Short exercise:
In the article on Satyamev Jayate, which two channels carry the simulcast of the show?

Text:

With barely an episode left in Satyamev Jayate’s first season, the jury is out on what is the impact created by the show. Is it a success or did it fail to make the impact it set out to three months back. Here is the first independent analysis of the show based on available digital data
Sandeep Khurana
Satyamev Jayate is undoubtedly a pathbreaking effort to use the television medium to bring about heightened awareness regarding various social ills. The production team of SMJ has announced plans to reach out to audience and include feedback before they get back to bring season 2. Like the show, the aim of the article is to try and cut through a maze of clutter around the show to present some hard facts and analysis.
The measurement challenge
Novelty factor: Some ways in which show is peculiarly structured play a role. One, it is scheduled for Sunday morning that was all but forgotten since the Ramayana and Mahabharata in the 80s. Two, its social theme is not mainstream masala of any known kind. Three, the star value of Aamir is at play, possibly at its peak. Four, even if knowing of its social message and good intent, not all episodes are considered worthy of family viewing. For example, parents of teenagers would’t want them to watch “Intolerance to love” episode on inter-caste marriages. Likewise, many viewers would like to continue in denial than learn pervert ways of society and are known to switch off certain episodes despite being regular followers of the show. Five, the theme of each show is closely guarded till telecast. This is good as well as bad for the show and its organizers. One may be interested in a particular theme and especially on Sunday morning, adjust schedule to watch the show but over time, people with access can always decide to catch up later on web, delayed telecasts.
Television viewership ratings (TRP): How do you measure the impact of a show like SMJ? It is a TV show- agreed, but does it fall squarely in category of entertainment to have TRPs as the barometer? And then the simulcast over DD and starplus would mean tracking and combining two different TRPs. And then there are telecasts in regional languages. To make things complex, you would not just have to measure TRP of one show, but multiple telecasts would combine for same channel during the week.

Extracted information:
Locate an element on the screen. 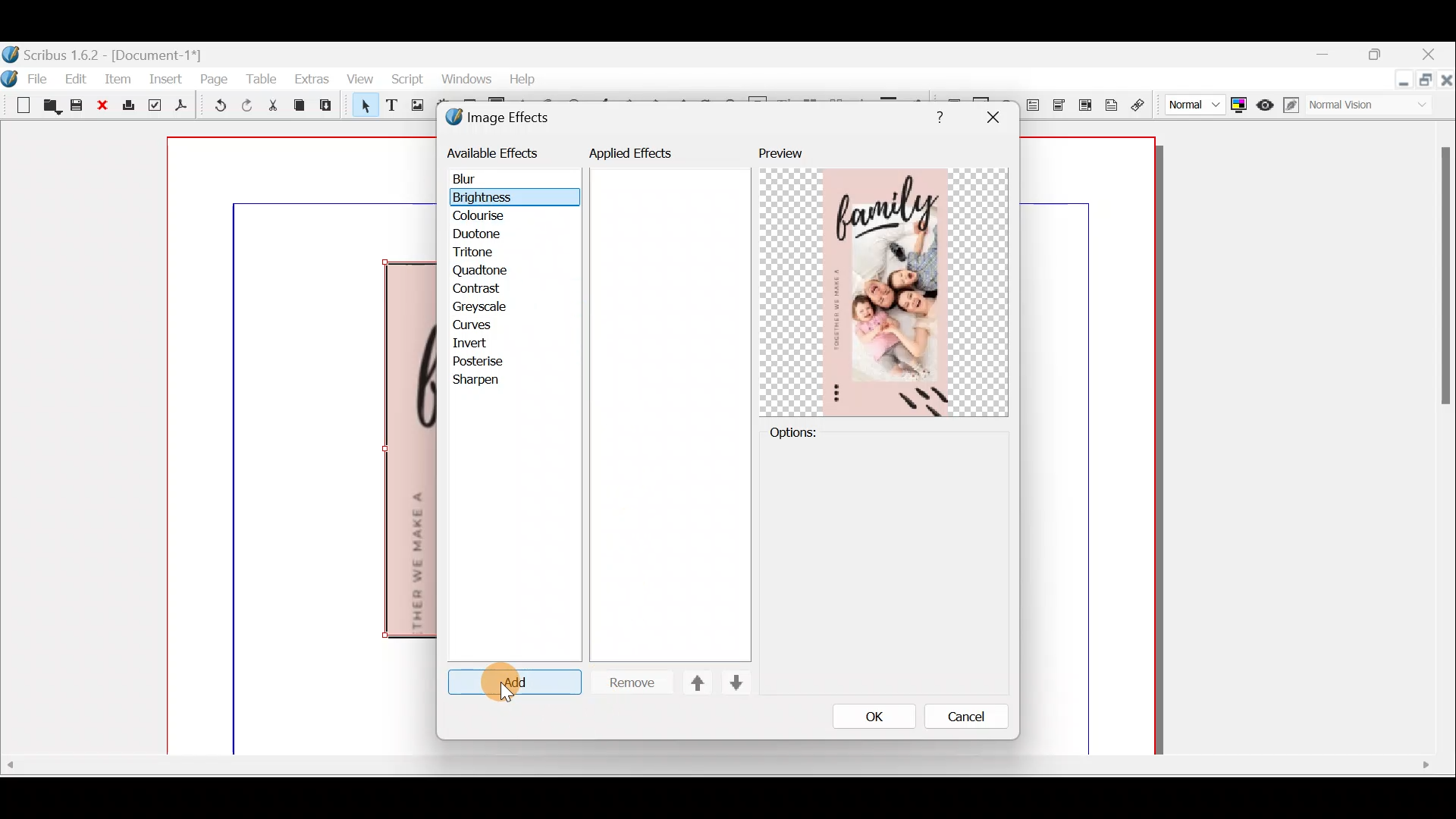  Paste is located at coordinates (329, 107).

...

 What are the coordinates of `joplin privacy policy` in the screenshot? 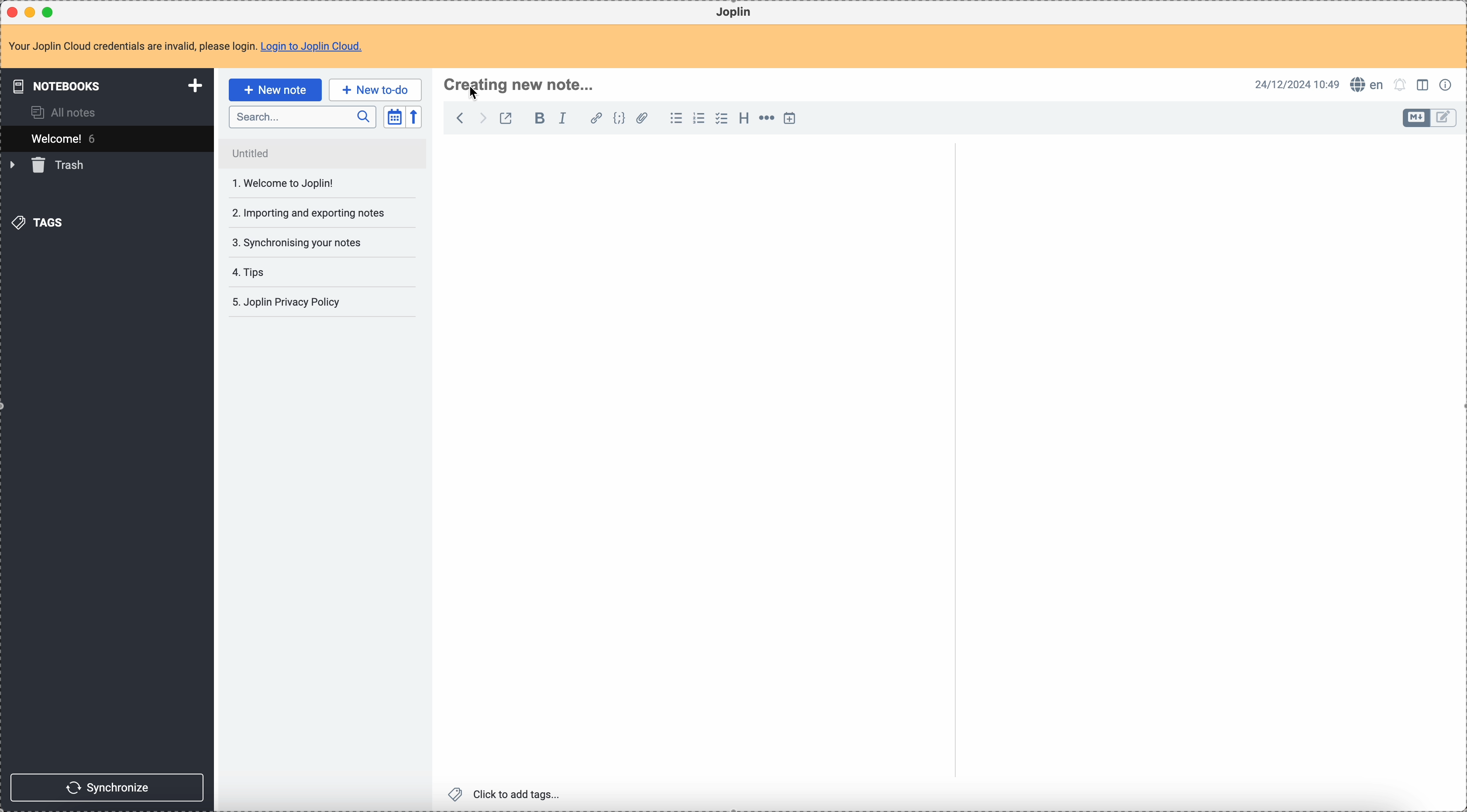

Exercise output:
DD and Star Plus.